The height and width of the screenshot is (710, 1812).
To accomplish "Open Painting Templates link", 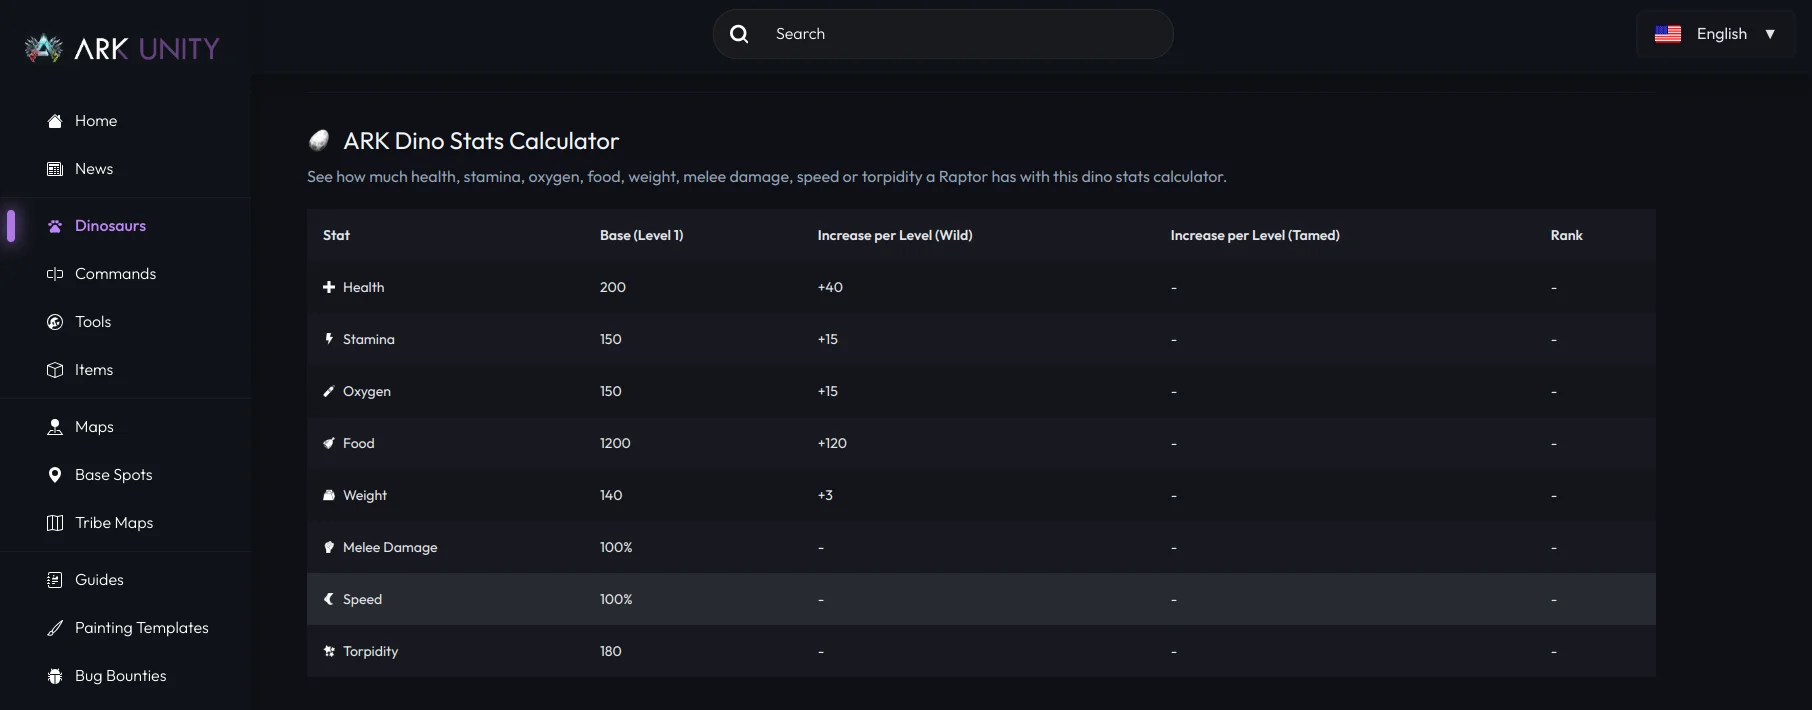I will click(141, 628).
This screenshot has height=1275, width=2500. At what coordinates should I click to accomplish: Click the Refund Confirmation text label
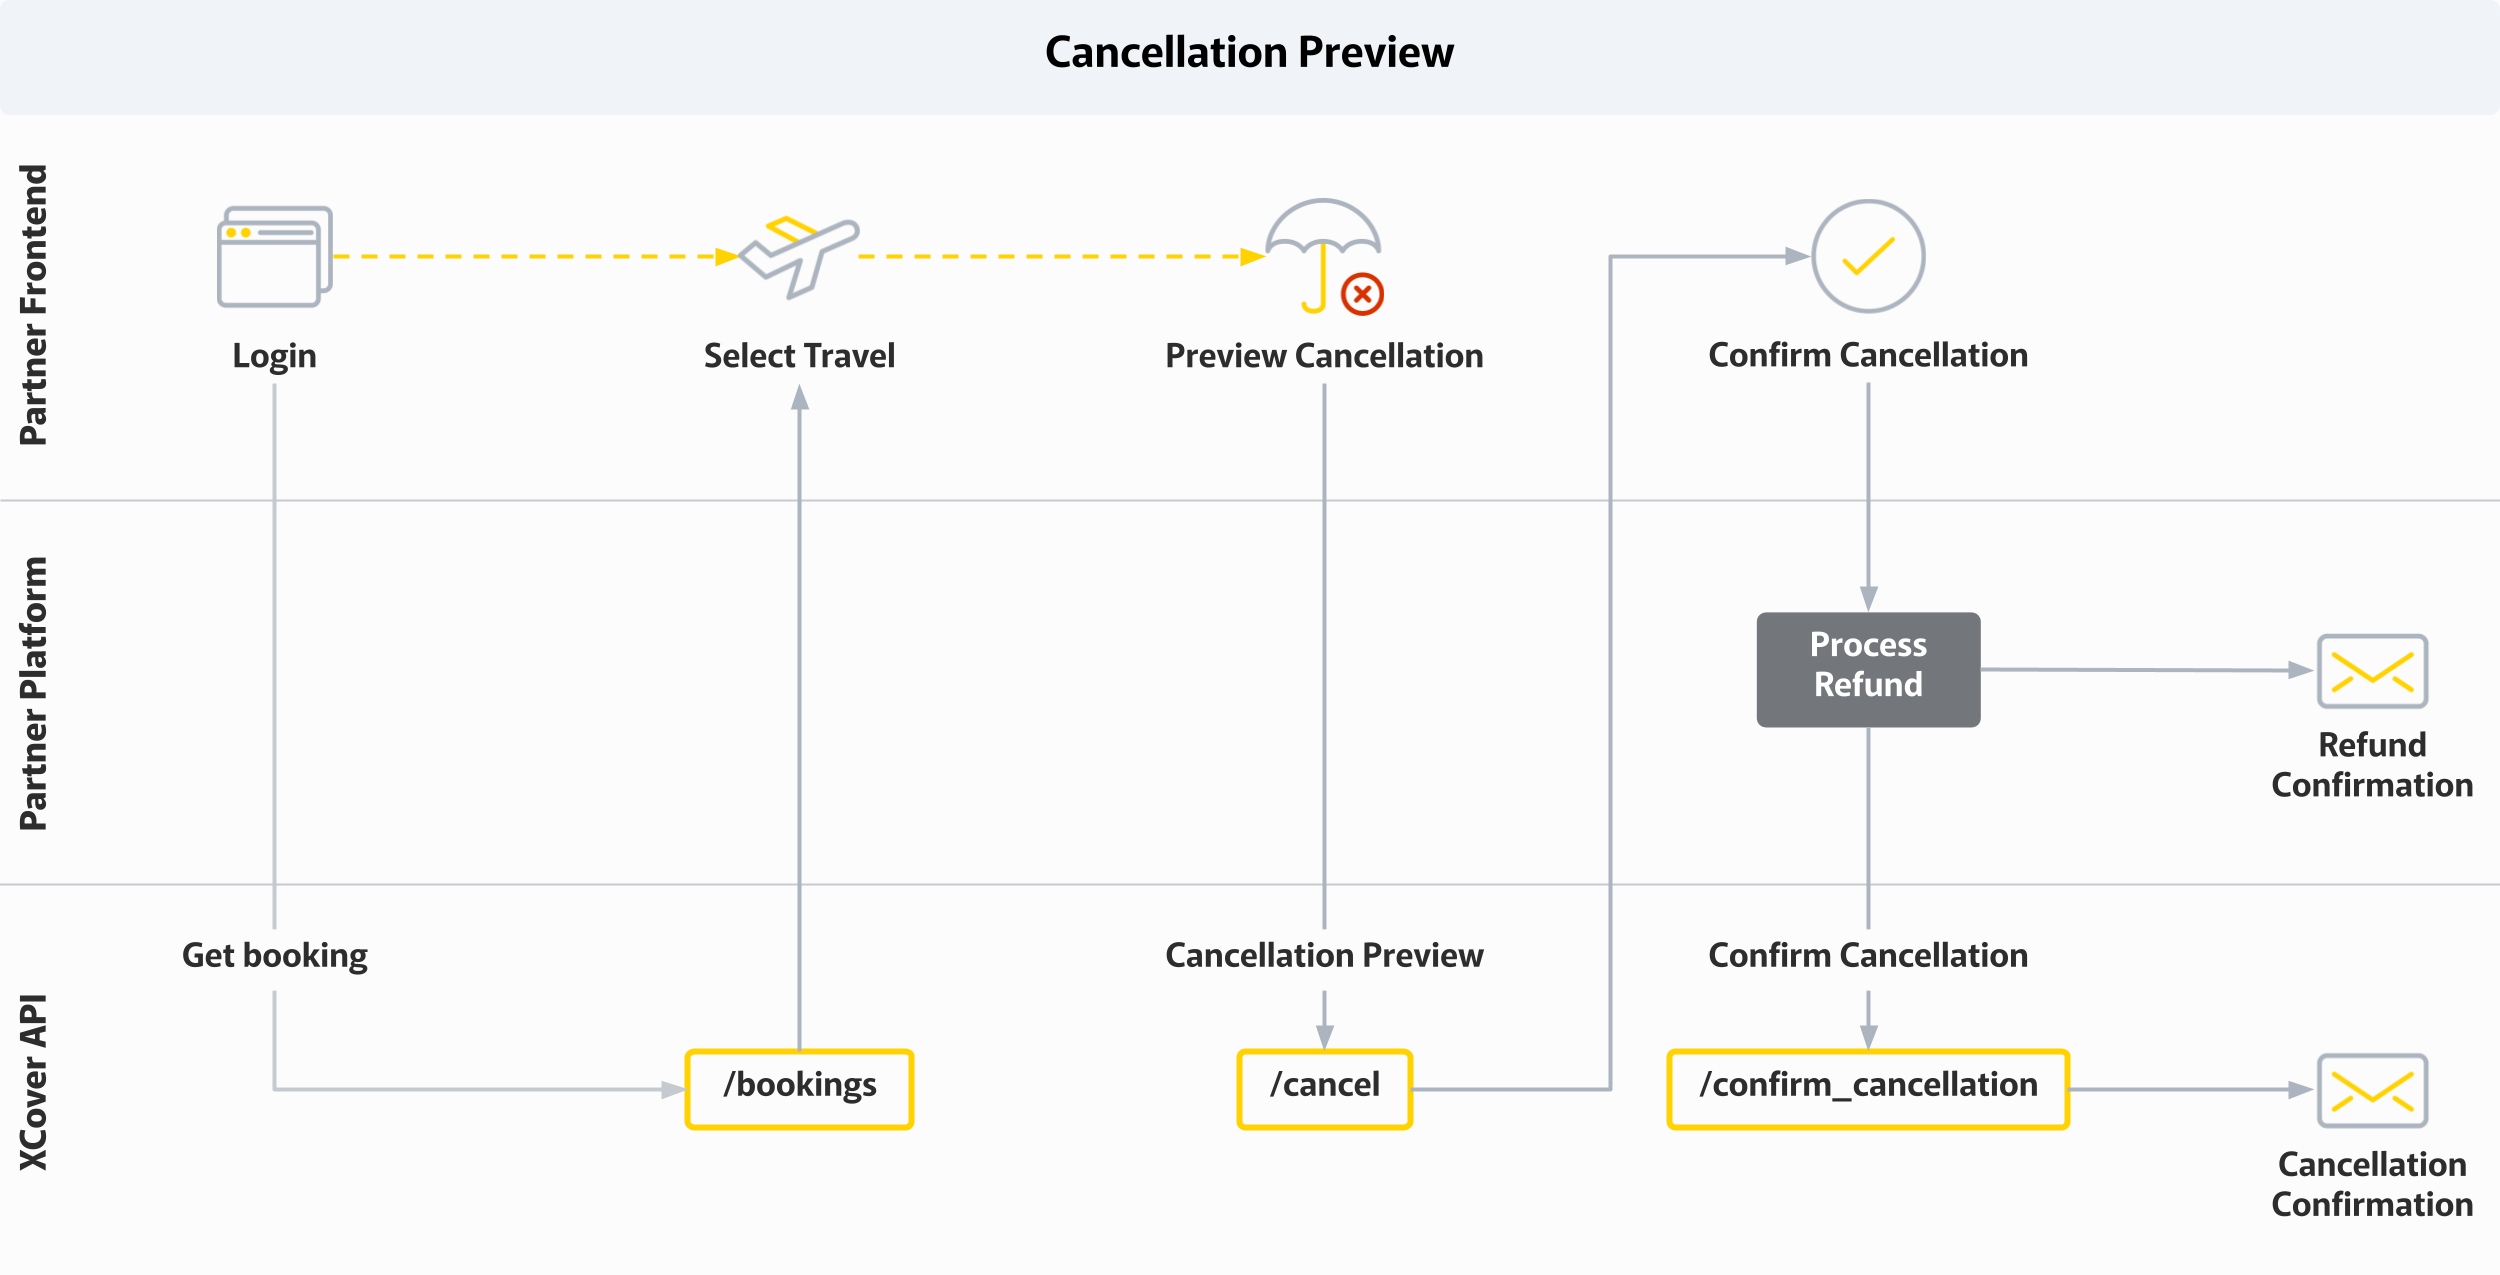[x=2372, y=765]
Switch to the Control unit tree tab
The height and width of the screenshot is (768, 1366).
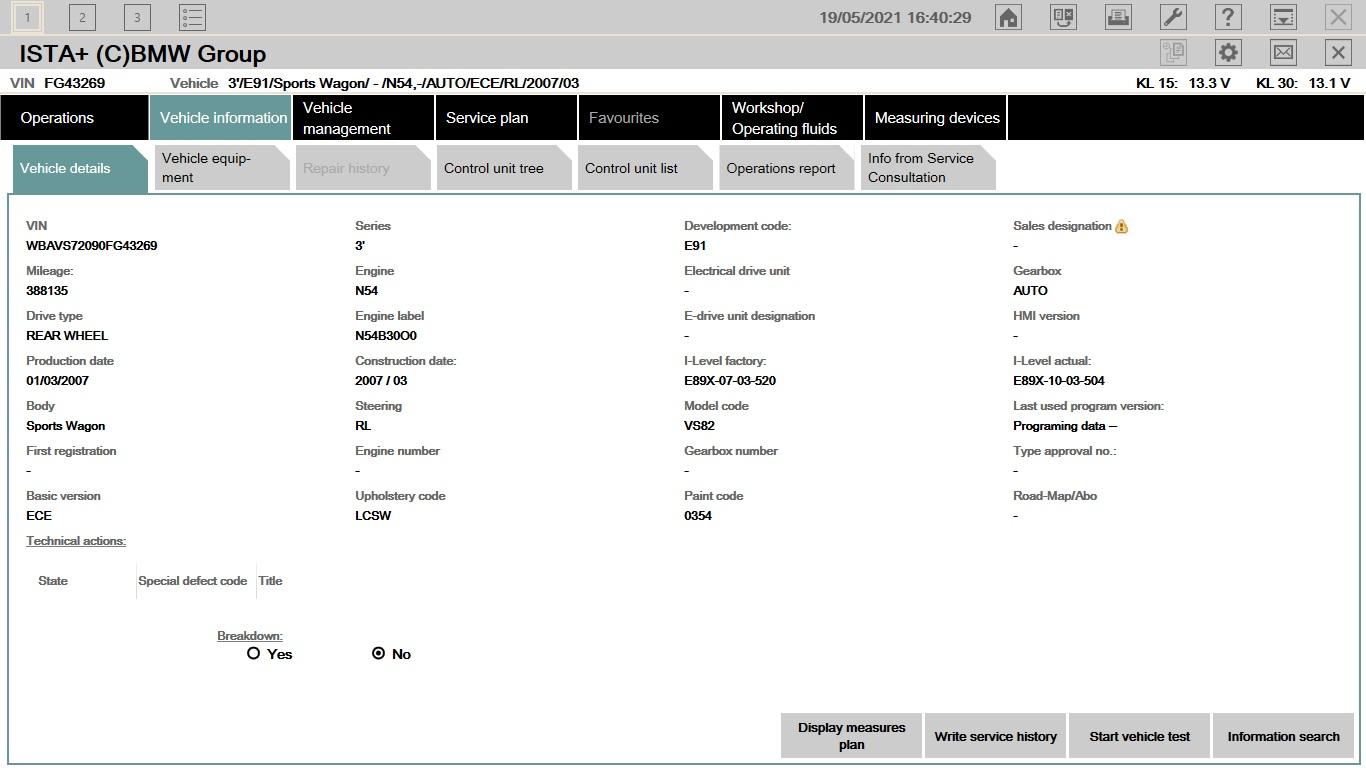(x=494, y=168)
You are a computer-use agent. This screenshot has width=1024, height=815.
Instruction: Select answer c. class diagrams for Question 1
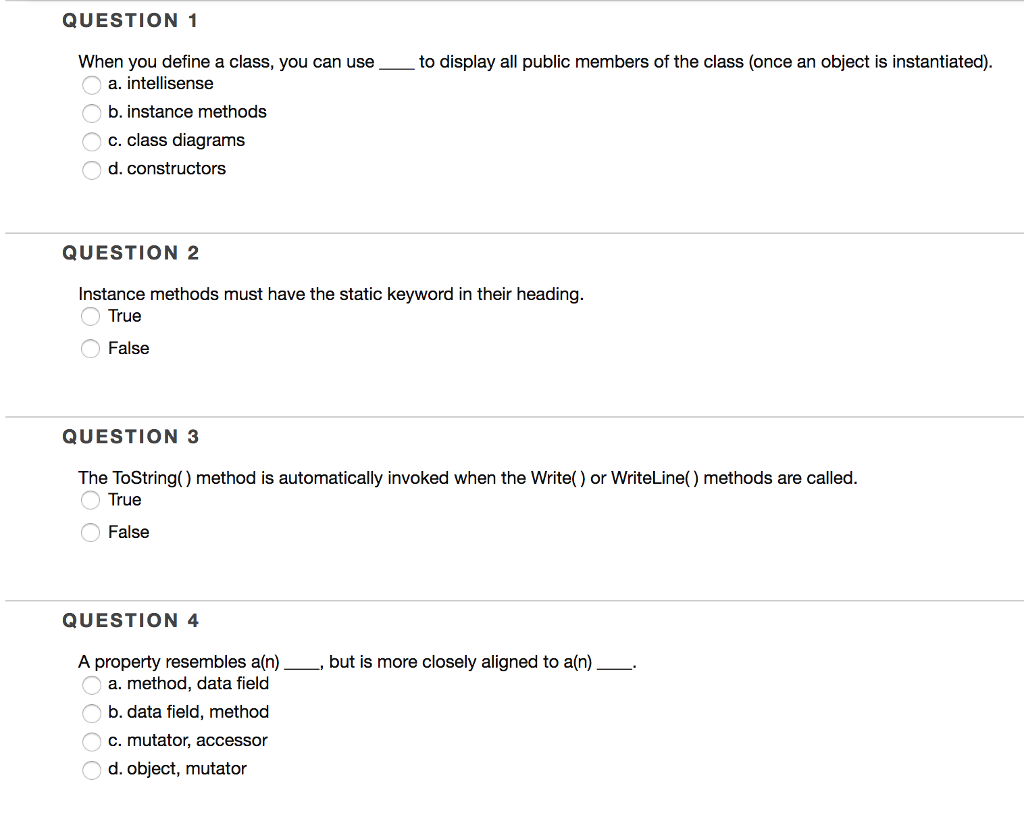(x=91, y=141)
******************************
* _What the task requires_
Beginning with the line that contains "Instruction: Select answer", write out every line through the last one in the records, exactly and without pictures.

* _Answer section_
Instruction: Select answer c. class diagrams for Question 1
(x=91, y=141)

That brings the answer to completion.